LummaC2 は、クラックなどの違法ソフトウェアに偽装して活発に拡散している情報窃取型マルウェアであり、配布方法、作成方法が持続的に変化している。最近では正常なプログラムにマルウェアを挿入した形で配布されており、注意が必要である。

図1. マルウェア配布ページの例
LummaC2 マルウェアが実行されると、ブラウザに保存されたアカウント情報、メール情報、暗号通貨ウォレットの情報、オートログインプログラムの情報などのプライベートな情報が攻撃者の C&C サーバーに転送され、窃取された情報はダークウェブで取引されたり、さらなるハッキング攻撃に利用されるなどの2次被害が発生するおそれがある。

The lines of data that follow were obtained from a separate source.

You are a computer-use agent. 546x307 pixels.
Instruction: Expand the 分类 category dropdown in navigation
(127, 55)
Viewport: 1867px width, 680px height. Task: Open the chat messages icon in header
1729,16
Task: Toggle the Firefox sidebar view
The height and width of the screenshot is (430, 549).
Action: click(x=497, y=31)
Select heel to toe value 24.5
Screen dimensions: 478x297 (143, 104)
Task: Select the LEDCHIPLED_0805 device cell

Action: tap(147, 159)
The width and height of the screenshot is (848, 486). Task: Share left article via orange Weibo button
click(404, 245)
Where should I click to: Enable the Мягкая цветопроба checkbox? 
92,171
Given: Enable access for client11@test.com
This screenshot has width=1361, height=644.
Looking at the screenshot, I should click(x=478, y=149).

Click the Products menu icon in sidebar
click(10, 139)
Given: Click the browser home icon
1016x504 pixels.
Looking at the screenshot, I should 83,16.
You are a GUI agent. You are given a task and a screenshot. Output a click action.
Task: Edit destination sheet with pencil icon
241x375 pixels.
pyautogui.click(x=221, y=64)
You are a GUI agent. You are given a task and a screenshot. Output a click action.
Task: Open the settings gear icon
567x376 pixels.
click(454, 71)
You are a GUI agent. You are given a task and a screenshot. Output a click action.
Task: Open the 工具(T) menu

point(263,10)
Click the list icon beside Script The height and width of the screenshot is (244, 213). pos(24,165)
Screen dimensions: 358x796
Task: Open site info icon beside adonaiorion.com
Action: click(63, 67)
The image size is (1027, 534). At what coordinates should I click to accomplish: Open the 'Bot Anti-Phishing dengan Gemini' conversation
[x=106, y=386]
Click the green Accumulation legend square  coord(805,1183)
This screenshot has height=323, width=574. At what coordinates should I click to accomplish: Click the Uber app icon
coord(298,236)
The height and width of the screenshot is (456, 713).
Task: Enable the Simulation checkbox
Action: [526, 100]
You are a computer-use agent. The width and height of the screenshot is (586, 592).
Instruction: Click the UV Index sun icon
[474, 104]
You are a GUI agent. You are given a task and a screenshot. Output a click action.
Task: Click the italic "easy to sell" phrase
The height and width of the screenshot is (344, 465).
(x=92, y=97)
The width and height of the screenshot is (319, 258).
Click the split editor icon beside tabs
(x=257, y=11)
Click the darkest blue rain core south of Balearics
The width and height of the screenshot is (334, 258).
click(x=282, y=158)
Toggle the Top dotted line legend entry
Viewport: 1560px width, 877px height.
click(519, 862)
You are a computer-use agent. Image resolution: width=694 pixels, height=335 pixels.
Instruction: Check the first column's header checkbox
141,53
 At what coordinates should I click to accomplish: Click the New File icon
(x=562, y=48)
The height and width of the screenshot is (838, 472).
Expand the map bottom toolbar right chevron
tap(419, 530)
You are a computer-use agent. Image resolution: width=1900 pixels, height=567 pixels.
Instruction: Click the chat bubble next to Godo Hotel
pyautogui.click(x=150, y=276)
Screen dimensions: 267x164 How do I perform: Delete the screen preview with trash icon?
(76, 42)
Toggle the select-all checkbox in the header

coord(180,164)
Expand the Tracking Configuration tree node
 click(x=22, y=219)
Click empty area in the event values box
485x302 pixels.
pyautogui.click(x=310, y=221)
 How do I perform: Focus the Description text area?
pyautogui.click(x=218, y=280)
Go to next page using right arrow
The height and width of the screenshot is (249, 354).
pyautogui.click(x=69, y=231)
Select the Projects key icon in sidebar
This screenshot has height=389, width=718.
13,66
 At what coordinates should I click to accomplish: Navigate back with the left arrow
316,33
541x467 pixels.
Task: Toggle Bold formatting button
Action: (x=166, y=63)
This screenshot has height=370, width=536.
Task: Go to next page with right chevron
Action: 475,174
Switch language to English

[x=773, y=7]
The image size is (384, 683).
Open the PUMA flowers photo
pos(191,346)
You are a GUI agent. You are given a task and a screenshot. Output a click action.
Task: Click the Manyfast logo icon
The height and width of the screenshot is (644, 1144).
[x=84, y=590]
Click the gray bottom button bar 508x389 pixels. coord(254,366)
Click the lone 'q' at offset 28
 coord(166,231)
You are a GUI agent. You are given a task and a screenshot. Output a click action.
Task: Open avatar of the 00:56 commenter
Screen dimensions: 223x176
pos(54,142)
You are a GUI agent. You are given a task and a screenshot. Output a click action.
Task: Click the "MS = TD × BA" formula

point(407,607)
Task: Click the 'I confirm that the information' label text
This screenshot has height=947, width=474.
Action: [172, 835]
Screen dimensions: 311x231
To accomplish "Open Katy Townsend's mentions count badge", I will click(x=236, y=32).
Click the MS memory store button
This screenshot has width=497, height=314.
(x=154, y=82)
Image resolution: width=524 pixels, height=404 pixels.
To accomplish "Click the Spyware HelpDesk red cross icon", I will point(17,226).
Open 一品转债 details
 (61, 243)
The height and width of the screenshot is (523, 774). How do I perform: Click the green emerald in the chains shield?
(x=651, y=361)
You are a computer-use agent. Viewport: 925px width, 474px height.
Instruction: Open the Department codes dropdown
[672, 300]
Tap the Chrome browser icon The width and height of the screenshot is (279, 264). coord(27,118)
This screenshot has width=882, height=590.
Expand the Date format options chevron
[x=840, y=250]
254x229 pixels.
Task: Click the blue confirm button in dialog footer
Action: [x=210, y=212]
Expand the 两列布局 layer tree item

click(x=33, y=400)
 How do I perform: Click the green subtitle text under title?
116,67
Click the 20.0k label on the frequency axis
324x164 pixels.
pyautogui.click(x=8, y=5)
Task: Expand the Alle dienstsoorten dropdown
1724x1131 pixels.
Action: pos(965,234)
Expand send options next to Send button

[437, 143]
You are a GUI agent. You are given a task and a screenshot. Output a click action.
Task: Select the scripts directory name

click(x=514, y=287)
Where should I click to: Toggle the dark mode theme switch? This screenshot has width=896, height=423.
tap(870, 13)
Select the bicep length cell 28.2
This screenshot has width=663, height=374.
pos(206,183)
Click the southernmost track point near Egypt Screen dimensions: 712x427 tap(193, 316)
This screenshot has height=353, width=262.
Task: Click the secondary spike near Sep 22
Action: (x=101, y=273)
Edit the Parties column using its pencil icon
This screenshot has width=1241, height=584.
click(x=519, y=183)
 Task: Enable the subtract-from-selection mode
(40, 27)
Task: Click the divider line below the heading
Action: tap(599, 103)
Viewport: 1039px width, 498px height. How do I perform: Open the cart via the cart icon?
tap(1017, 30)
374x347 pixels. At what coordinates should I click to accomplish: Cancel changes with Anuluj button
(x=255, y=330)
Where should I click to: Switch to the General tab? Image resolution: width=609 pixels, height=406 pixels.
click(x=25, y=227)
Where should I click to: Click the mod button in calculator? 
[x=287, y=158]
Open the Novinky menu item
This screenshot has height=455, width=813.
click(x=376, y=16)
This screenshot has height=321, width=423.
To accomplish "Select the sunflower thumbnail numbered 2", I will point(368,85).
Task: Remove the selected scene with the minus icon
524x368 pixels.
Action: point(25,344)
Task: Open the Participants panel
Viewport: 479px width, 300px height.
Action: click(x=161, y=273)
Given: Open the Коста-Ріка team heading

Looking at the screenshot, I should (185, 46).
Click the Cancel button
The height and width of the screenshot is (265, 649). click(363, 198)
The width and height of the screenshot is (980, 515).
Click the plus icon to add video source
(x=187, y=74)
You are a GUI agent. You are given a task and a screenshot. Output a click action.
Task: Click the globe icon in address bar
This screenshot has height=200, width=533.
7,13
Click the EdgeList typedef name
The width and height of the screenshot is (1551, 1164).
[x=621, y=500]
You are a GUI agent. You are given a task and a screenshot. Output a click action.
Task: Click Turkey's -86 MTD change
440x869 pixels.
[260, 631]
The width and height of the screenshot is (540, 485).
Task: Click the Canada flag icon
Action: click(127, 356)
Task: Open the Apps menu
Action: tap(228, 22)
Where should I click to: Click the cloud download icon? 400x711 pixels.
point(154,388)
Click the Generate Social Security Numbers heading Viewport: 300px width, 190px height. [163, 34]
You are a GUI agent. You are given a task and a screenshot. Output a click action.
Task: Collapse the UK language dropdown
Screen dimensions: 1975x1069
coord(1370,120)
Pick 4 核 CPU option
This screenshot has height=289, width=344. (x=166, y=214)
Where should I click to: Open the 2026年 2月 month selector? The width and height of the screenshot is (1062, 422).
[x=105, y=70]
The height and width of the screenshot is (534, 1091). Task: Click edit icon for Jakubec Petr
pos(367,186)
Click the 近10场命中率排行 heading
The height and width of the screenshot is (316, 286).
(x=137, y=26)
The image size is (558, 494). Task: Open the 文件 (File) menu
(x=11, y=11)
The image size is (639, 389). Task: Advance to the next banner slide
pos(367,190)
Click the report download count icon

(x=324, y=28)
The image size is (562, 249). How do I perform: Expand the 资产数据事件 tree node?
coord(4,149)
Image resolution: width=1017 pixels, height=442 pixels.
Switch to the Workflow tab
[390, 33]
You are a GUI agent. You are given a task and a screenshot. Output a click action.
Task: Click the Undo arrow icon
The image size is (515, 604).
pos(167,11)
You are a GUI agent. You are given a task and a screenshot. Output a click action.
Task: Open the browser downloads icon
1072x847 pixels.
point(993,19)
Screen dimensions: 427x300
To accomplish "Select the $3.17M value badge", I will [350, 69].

個人用 PC から窃取された情報により、企業のシステムまで攻撃を受ける侵害事故も絶えず発生し続けている。
従来はマルウェア専用のビルダー(Builder)を使用してマルウェアを作成し、バージョン情報、アイコン情報などのリソース部分のみ正常なファイルと同様に偽装する形で主に配布されていた。そのため、ファイルのリソースは正常であるかのように見えても、内部コードやデータは全く異なる形式になっており、見分けがつきやすかった。
しかし、現在出回っているタイプは、正常なファイルの一部領域にマルウェアを挿入する方法により作成されている。この場合、大半のファイル内容および構造が正常なファイルと同じであるため、見分けがつきにくい。

図2. 改ざんされたコード(左:不正、右:正常)
攻撃者は正常なファイルの最後のセクションのサイズを拡張して大量のコードとデータを挿入し、挿入されたコードを実行するようにコード領域の一部を改ざんする。このようにして作成されたマルウェアに別の正常なファイルのバージョン、アイコン、証明書などのリソース情報を使用して偽装する。
実行に関係のないリソース領域を変更するのとは異なり、セクションを拡張してコード領域を修正する作業は、分岐構造、スレッド実行フロー、オリジナルコードのサイズなど、考慮すべき事項が多く、複雑である。それにもかかわらず、攻撃者は感染確率を高めるためにこのような方法を用いているものと見られる。

図3. 改ざんされた関数呼び出し(左:不正、右:正常)
攻撃者は簡単に手に入るプログラムをランダムに選択し、マルウェアを作成しているものと推定できる。最近では、韓国国内の有名なソフトウェアに偽装したマルウェアが配布されることもあった。

図4. 韓国国内の有名なプログラムに偽装した例
1つ目のマルウェアサンプルを例にとると、海外のオーディオ編集プログラムにマルウェアを挿入したあと、韓国国内のオーディオ再生プログラムのバージョン情報と署名(単純な偽装であり、署名は有効ではない)、オープンソースの画像編集プログラムのアイコンを使用して作成された。
マルウェアが実行されると choice.exe を実行したあと、コードをインジェクションする。その後、Temp パスに「.pif」拡張子で正常な AutoIT ファイルを生成して実行してから、LummaC2 マルウェアをインジェクションする。

図5. プロセス実行フロー
2つ目のサンプルはファイル内容、証明書、バージョン、アイコンをそれぞれ異なる正常なプログラムのものを使用しており、実行すると複雑なインジェクション過程を経ず単独で LummaC2 マルウェアが動作する。
このように、攻撃者は精巧に偽装されたマルウェアを作成して配布を続けており、偽装方法も持続的に変化している。これは、ユーザーを欺くためというよりも、セキュリティ企業の検知を困難にするための目的であると解釈できる。AhnLab では、これらの方法により配布されるマルウェアに対する収集、解析、検知プロセスを自動化して、マルウェアの発生と同時にサンプルを収集し、C&C サーバーを解析して遮断している。
信頼できない Web ページからダウンロードしたファイル、暗号圧縮されたファイル、または署名が有効ではないファイルはマルウェアの可能性があるため、特に注意が必要である。